This Nixie Tube Speedometer Gives Retro-Futuristic Life to a 70s Motorcycle

Arduino Technology
This Nixie Tube Speedometer Gives Retro-Futuristic Life to a 70s Motorcycle


Nixie tubes are interesting pieces of equipment. They certainly looked futuristic when they were first introduced in the 1950s. This kind of “retro-futuristic” look where a glowing numerical display is contained behind a glass tube has obvious appeal to electronics hackers.
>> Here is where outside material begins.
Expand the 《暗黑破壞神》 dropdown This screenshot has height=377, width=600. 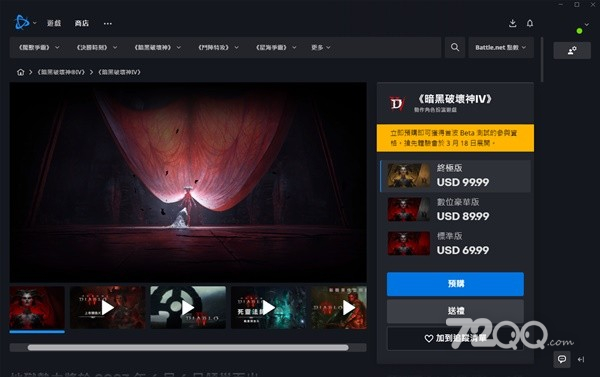pyautogui.click(x=157, y=47)
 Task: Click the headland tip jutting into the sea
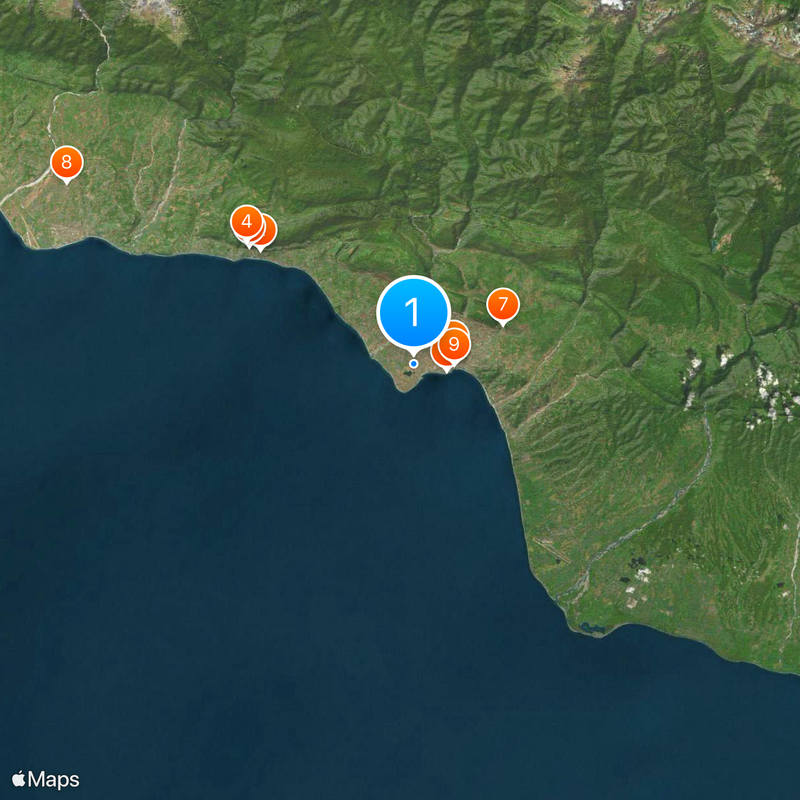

In St. Francis, Minnesota resident John Lee’s case, he’s “always wanted to do something with nixie tubes and [he] also wanted to find a minimalist/vintage speedometer solution for the cafe racer project [he’s] been working on for the past couple months.” As this motorcycle was built in 1971, the time period makes perfect sense.

He originally planned to make a three-digit display, but with an engine size of only 175ccs, he doesn’t plan on ever exceeding 99mph. This worked out quite nicely, as he “could mount the tubes in the 2 holes in the triple tree that originally held the handlebar risers.” These holes had to be cut a little larger, but Lee doesn’t anticipate this causing any structural issues.


Speed is measured by four small magnets and a Hall effect sensor, similar to how a road bike’s speedometer works. An up/down counter is used to register the magnets passing, while an Arduino Pro Mini reads this and outputs the proper signal to display the correct number via binary coded decimal (BCD) decoders. Lee plans to do a full tutorial on this build after he designs a proper compact printed circuit board (PCB) for it.

Lee had a lot of the parts for this build already available, but anticipates that building something like this (minus the bike) would cost around $50. Time for him to complete the build was reported at around 10 hours, which is quite impressive given the circuitry involved.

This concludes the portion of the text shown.